The world has also changed a lot in the last six months never mind six years since that 2014 referendum.

The Scottish independence campaign now has a new leader, new focus, and in Brexit there is a new grievance creating fertile ground for renewed support.

The fresh momentum behind Scotland’s independence movement suggests they could now win a vote. 

In fact, Strathclyde University’s polling guru, Professor John Curtice, told me today that for the first time ever the Yes side would be considered favourites to win.

He believes this recent swing is largely based on the perception Nicola Sturgeon has dealt with the Covid crisis much better than Boris Johnson.

David Cameron holds a meeting with Russian President Vladimir Putin at the G20 Turkey Leaders Summit in Antalya, Turkey in 2015 Credit: Stefan Rousseau/PA

Rightly or wrongly, there is a belief she communicated more clearly and demonstrates greater competency in these testing times, and crucially that Scotland started to fare better when the first minister took the initiative to move away from the prime minister’s four-nations approach to coronavirus. 

Lockdown has allowed Scotland to flex its devolved muscles and show people what is really possible.

SNP insiders tell me their mantra is now "show don’t tell" for winning the argument over independence.

It’s unlikely allegations Russia tried to interfere with the old vote six years ago will alter that perception very much. 

It is also unlikely to convince Scottish voters that independence is a bad idea simply because it could suit Russia - Scots are simply too personally involved in the debate for that now, and they care far more about hearing from people who can tell them what independence would mean for pensions, the economy and the NHS.

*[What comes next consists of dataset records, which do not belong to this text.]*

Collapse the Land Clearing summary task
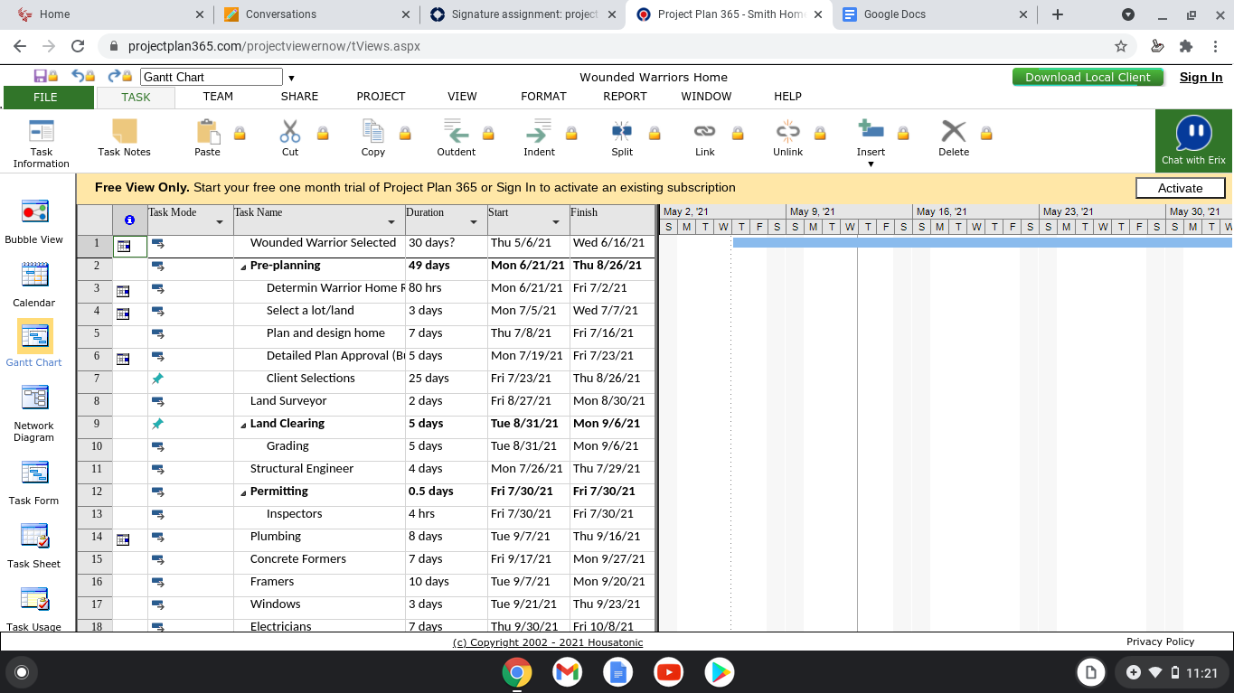 coord(243,425)
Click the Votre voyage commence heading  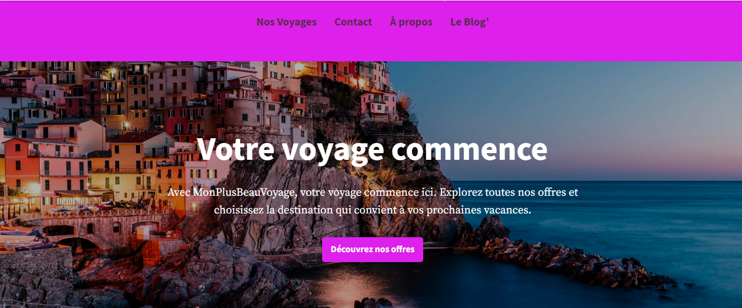pos(372,149)
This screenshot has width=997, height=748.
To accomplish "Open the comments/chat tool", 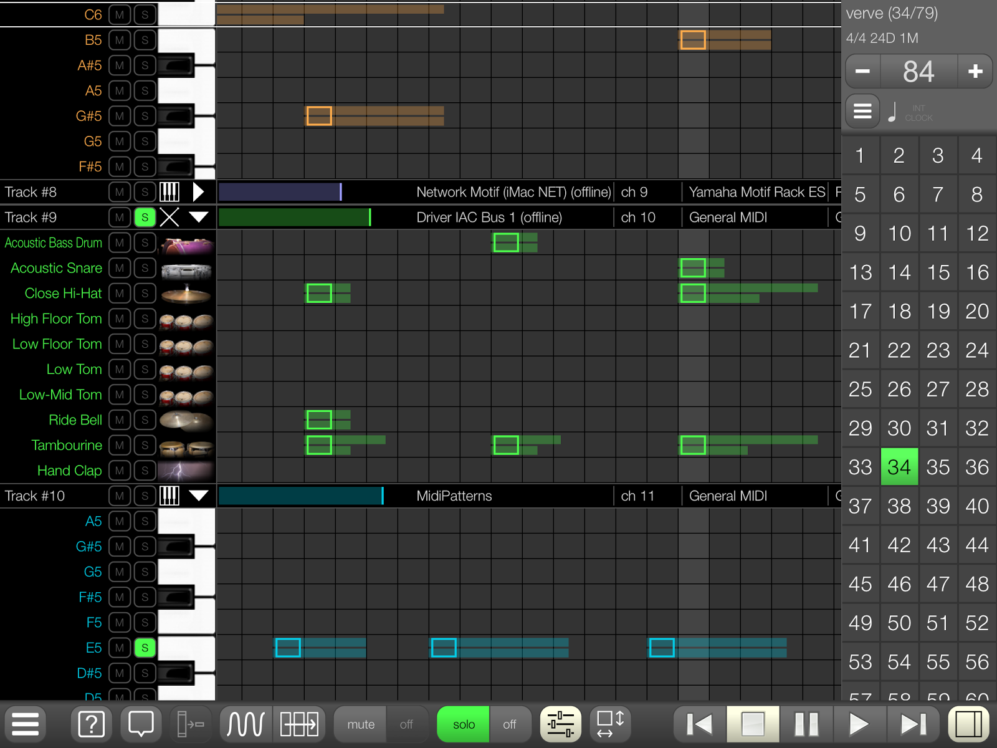I will 141,724.
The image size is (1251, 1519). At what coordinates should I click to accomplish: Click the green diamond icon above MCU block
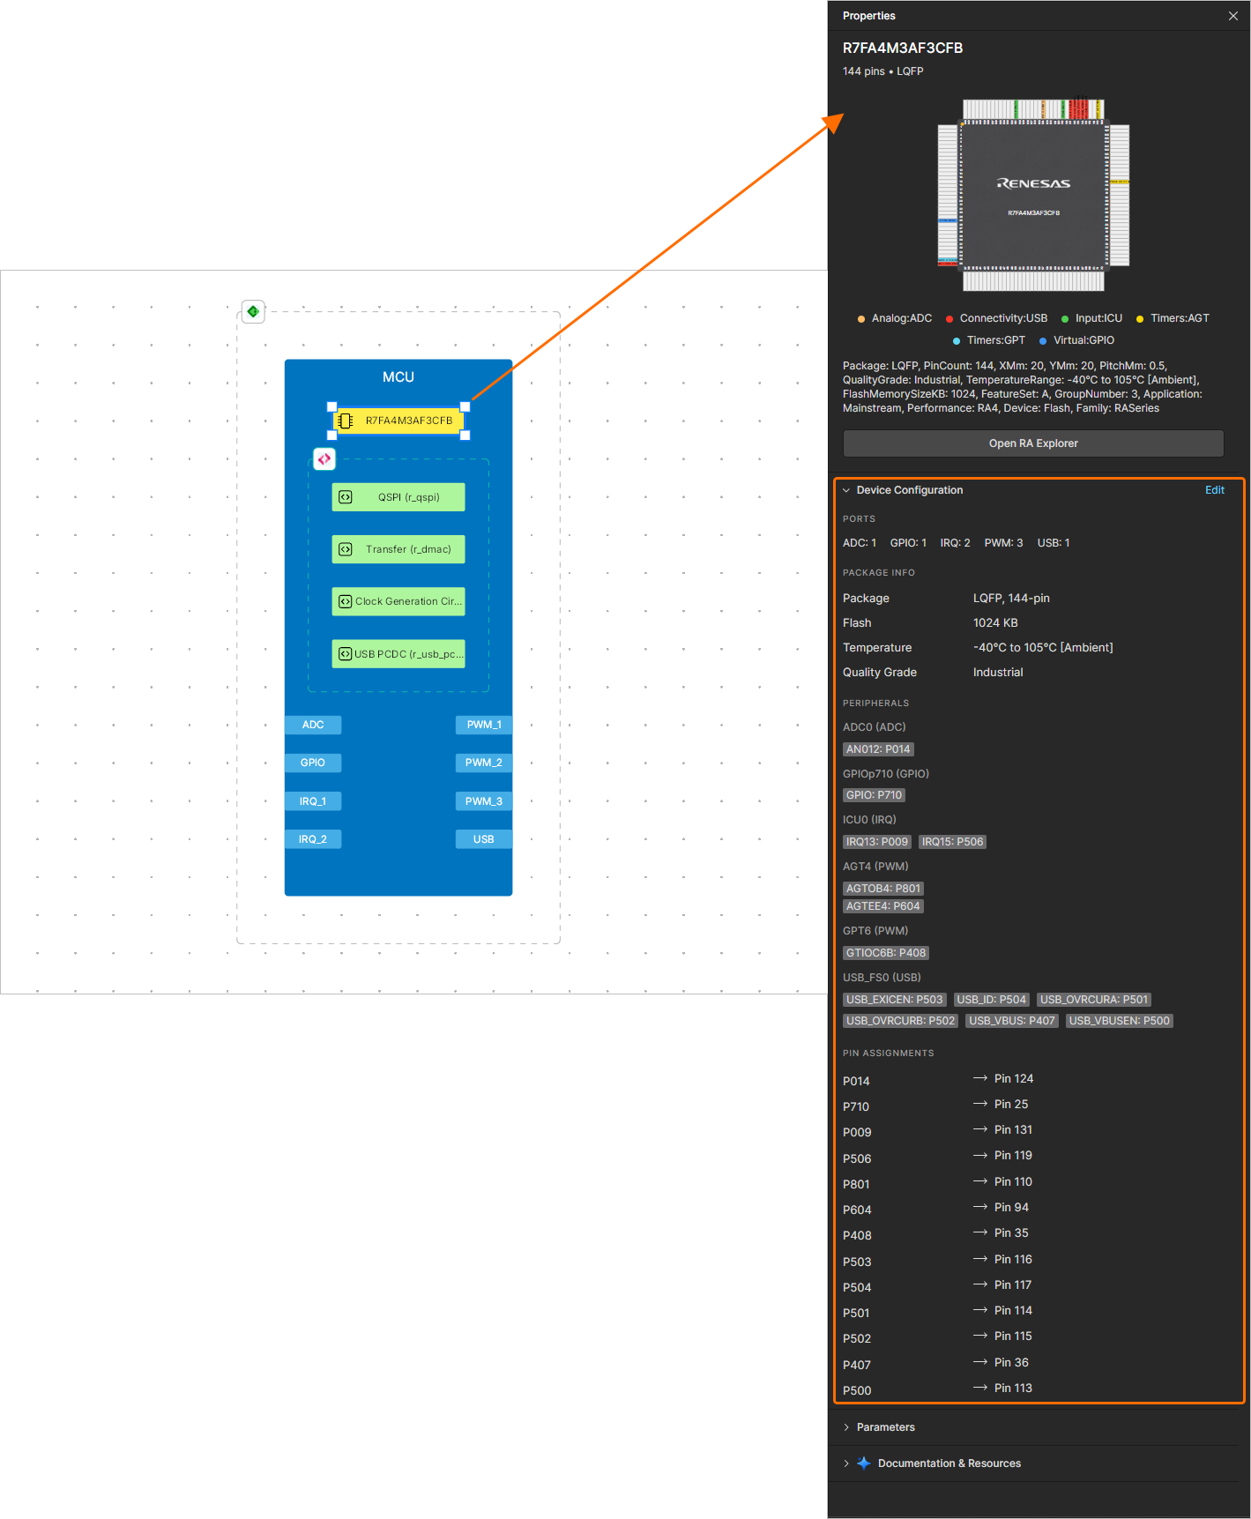coord(253,312)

What this report warns us is Russia will be watching should the Scotland question arise again.

We know malicious outside agents are already exploiting social media with ‘bots’ and industrial-scale disinformation is being pumped out directly onto the screens in our homes and in our hands. It is a challenge to fight that kind of enemy but we have to find a way. 

If there is a second independence referendum, the onus is now on both sides to correct the lies, to refute completely the conspiracy theories, and agree to protect our democracy from outside interference. That’s the only way people will have faith in it being a fair and free vote once again.